Los sinvergüenzas esperaban ocultos en las sombras. Aún no
había anochecido pero al ocultarse el sol, el frío y la humedad cayeron sobre
sus cuerpos como una manta indeseable.
Algo no iba del todo bien. Ahora era el momento en que
esperaban entrar en la casa, según las informaciones de Marisa. A las 17:30 los
dueños saldrían a la cabalgata de reyes y luego irían a cenar con la cuñada. No
volverán hasta tarde, con el niño ya dormido, si es que los nervios lo
permitían. Son casi las 18 y este maldito frío se me está metiendo hasta la
médula... al final, la jugada me costará una pulmonía, pensaba uno de ellos.
Por fin, salieron precipitadamente todos y tras su marcha se
hizo el silencio en la casa de campo. Ningún vecino que pudiera presenciar el
robo, ninguna carretera cercana que trajera un testigo inesperado del
despreciable acto que iba a ocurrir.
Tenían la llave de la puerta trasera, así que la entrada a
la mansión fue sencilla. Aún así, destrozaron la cerradura para no implicar a
la ex trabajadora de la casa. Fueron directos al armario de la habitación. Ya
habían comprado los regalos de reyes antes de despedir a Marisa, así que esta
sabía perfectamente donde estaban escondidos. Cargaron los paquetes en las
mochilas y se las pusieron a la espalda. Ahora sólo tenían que caminar monte a
través hasta llegar al vado donde aparcaron, y ya estaría hecho. La venganza
perpetrada por el despido injustificado. La poca sensibilidad de los ricos
hacia la gente que trabaja para ellos, el exceso frente al esfuerzo diario en
silencio, la incapacidad de agradecimiento por la diligencia y el buen hacer,
iban a ser compensadas con un hachazo.... mañana no habrían regalo de reyes
para nadie, y así entenderían el sufrimiento de los que no tienen oportunidad
de comprar nada y sorprender a sus hijos. Maldita tradición navideña. El abismo
entre la pobreza y la felicidad crecía insalvable en estos momentos...

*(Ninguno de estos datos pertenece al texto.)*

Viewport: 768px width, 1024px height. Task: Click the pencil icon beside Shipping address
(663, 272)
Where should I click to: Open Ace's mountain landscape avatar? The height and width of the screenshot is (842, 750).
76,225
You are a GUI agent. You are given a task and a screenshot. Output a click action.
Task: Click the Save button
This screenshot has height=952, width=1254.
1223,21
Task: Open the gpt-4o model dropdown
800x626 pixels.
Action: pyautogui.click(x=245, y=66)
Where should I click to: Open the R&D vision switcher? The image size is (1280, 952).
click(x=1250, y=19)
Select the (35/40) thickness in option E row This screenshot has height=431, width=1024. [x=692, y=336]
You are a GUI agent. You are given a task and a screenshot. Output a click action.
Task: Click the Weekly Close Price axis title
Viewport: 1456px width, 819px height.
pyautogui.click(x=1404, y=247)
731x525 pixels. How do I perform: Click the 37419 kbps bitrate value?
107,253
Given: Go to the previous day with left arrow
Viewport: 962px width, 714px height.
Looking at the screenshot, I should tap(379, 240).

Sin pensarlo mucho, salieron de la casa y comenzaron la
marcha en la fría noche. En silencio, cada uno caminó con la pesada carga y sus
propios remordimientos. No eran mala gente, pero la rabia acumulada les
proporcionó el valor par a realizar la vileza. Llegaron al coche, se miraron, y
descubrieron que ambos compartían la misma vergüenza. Sacaron los regalos,
rompieron los paquetes y volvieron a poner los juguetes en las mochilas. El
camino de vuelta fue una copia de la ida, silencio y frío. Dejaron los paquetes
sobre la cama, sin intentar disimular el hurto, ahora sí había prisa.
Finalmente, algo no fue bien. No hubo rabia suficiente para destrozar la
ilusión del niño, al fin y al cabo, él no tiene la culpa.